[Source records — start]
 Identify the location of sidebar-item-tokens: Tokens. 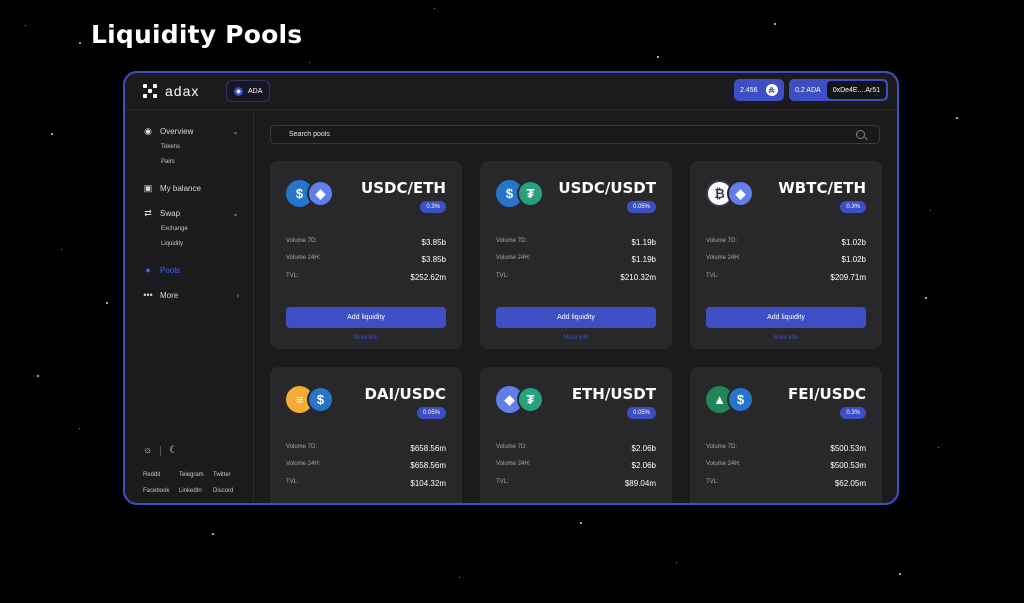
(170, 147).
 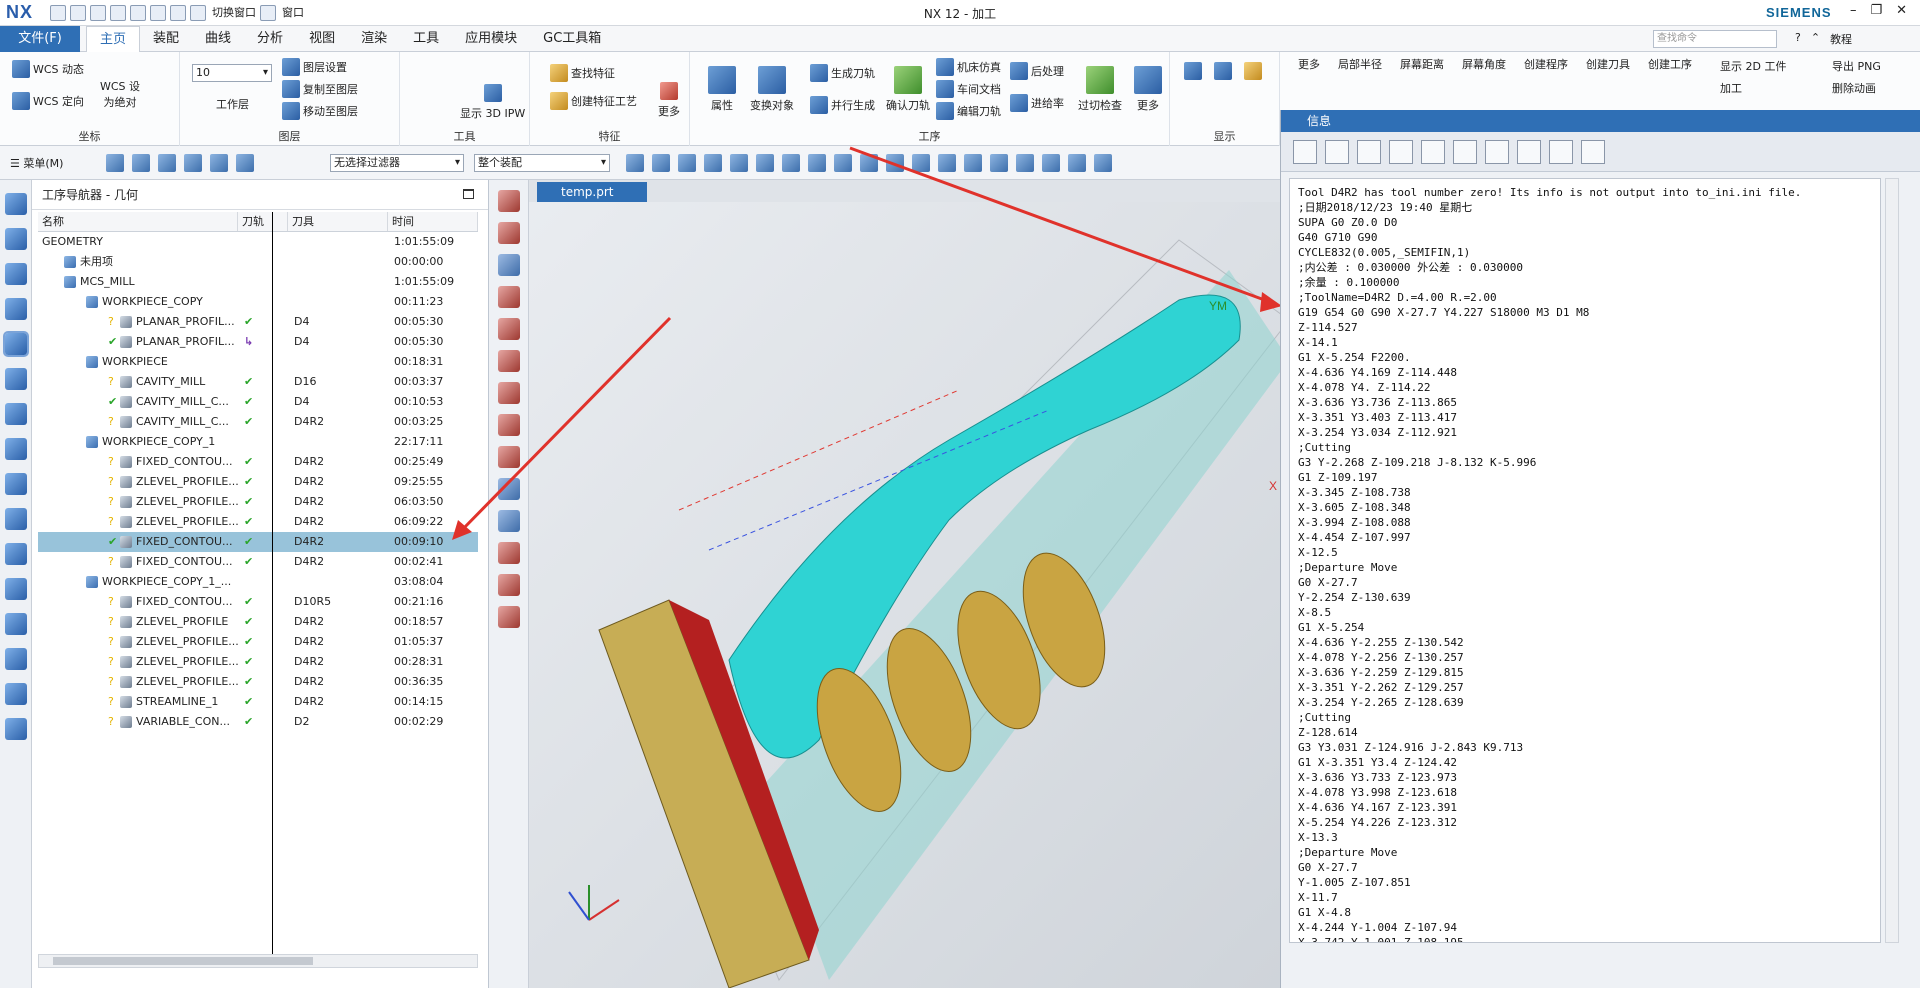 What do you see at coordinates (843, 163) in the screenshot?
I see `bounding-box-icon` at bounding box center [843, 163].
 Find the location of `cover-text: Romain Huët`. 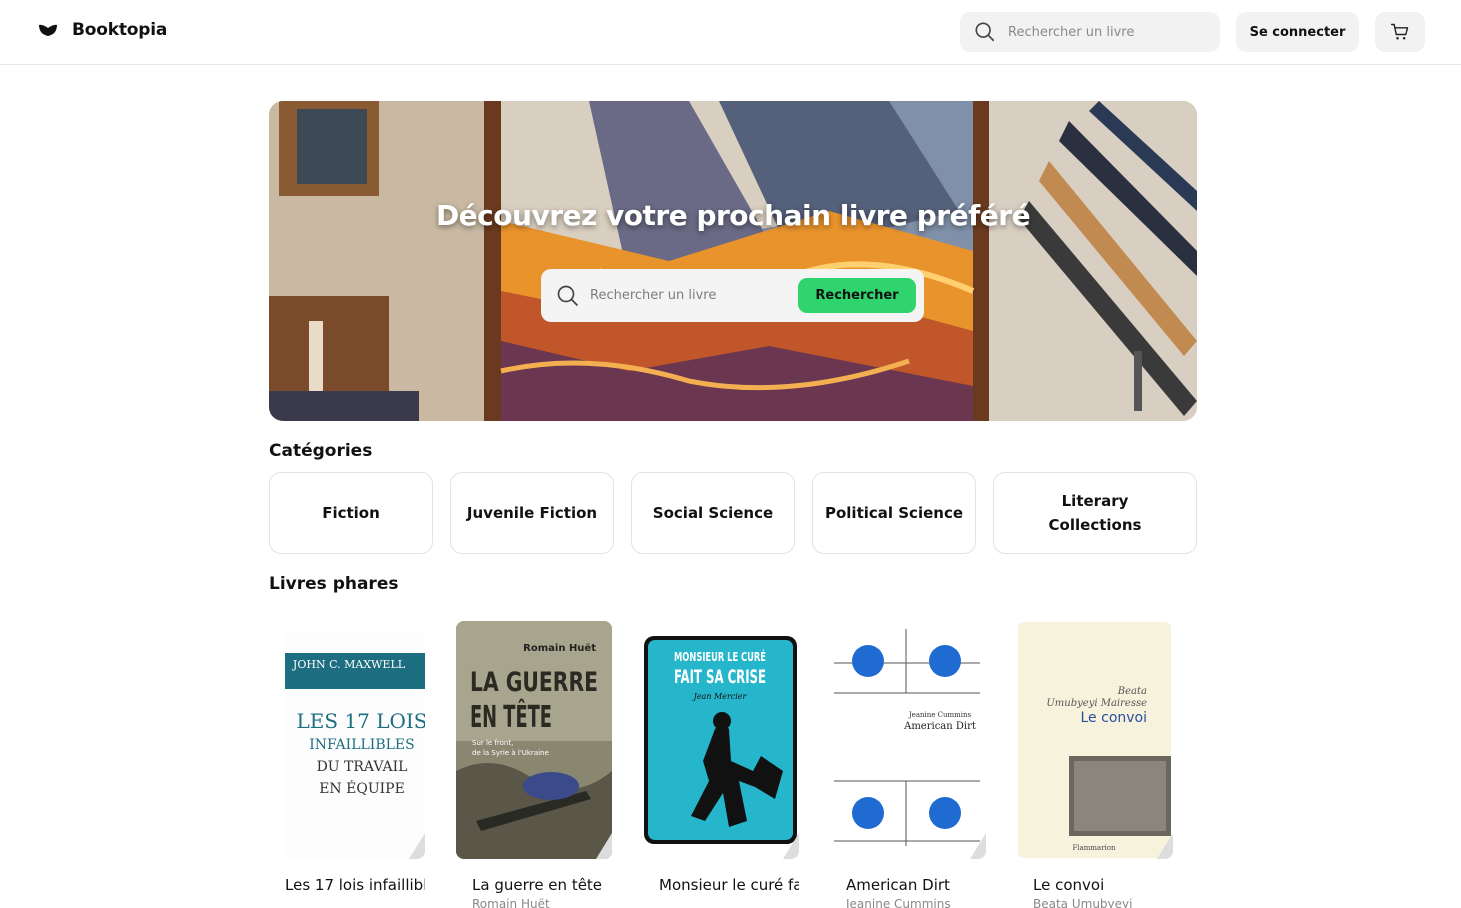

cover-text: Romain Huët is located at coordinates (560, 648).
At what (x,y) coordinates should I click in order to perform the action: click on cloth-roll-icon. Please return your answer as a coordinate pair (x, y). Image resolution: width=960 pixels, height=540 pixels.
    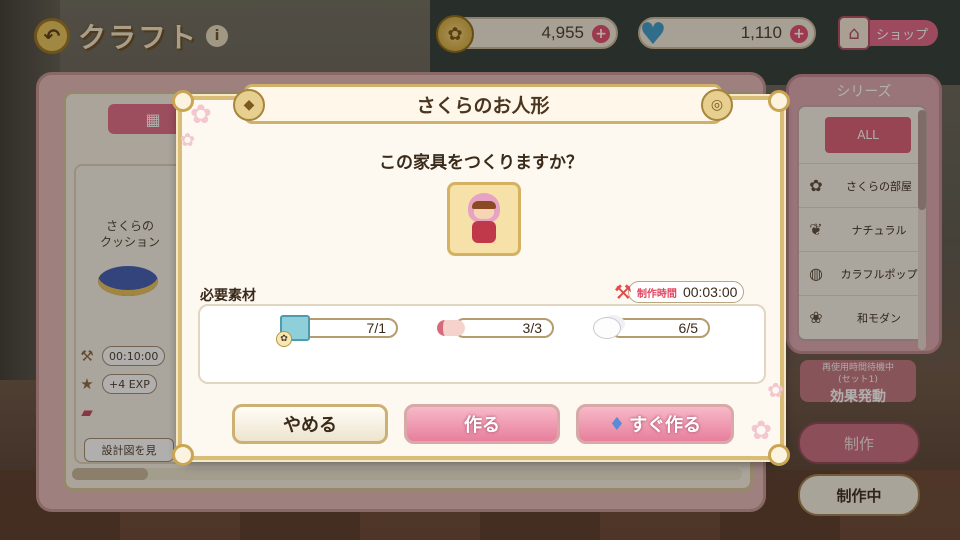
    Looking at the image, I should click on (451, 328).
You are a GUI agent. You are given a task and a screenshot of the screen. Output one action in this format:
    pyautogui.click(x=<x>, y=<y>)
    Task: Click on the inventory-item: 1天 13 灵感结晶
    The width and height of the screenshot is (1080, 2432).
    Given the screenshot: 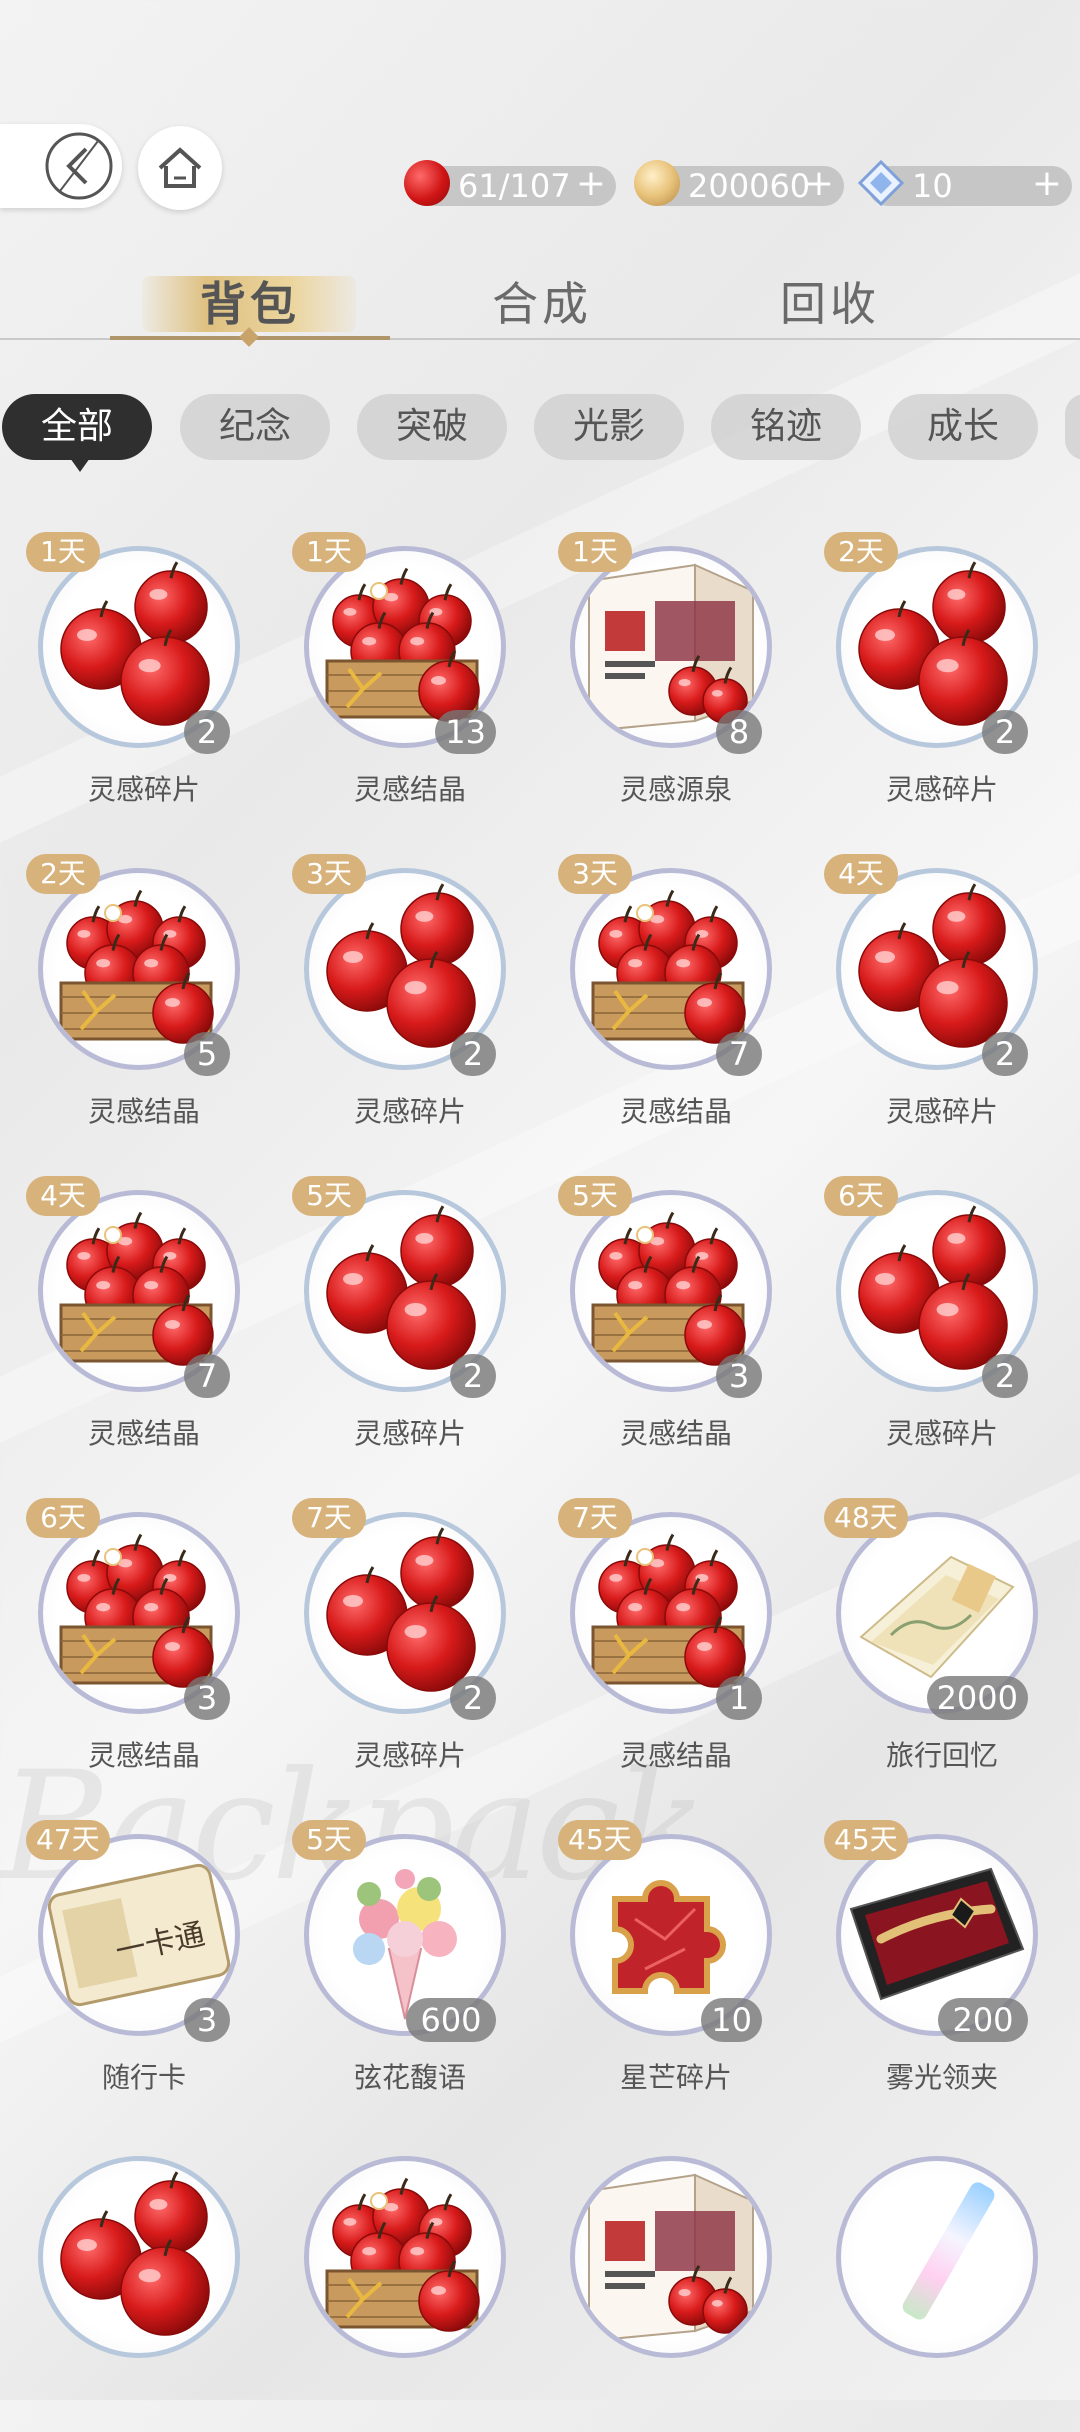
[Source records — finish]
What needs to be done: Copy the rows above word for word, leaving out the pictures.

Solution below:
 Identify the location of sidebar-item-tokens: Tokens. 
(170, 147).
  What do you see at coordinates (843, 163) in the screenshot?
I see `bounding-box-icon` at bounding box center [843, 163].
 Find the location of `cover-text: Romain Huët`. 

cover-text: Romain Huët is located at coordinates (560, 648).
At what (x,y) coordinates should I click in order to perform the action: click on cloth-roll-icon. Please return your answer as a coordinate pair (x, y). Image resolution: width=960 pixels, height=540 pixels.
    Looking at the image, I should click on (451, 328).
You are a GUI agent. You are given a task and a screenshot of the screen. Output one action in this format:
    pyautogui.click(x=<x>, y=<y>)
    Task: Click on the inventory-item: 1天 13 灵感结晶
    The width and height of the screenshot is (1080, 2432).
    Given the screenshot: 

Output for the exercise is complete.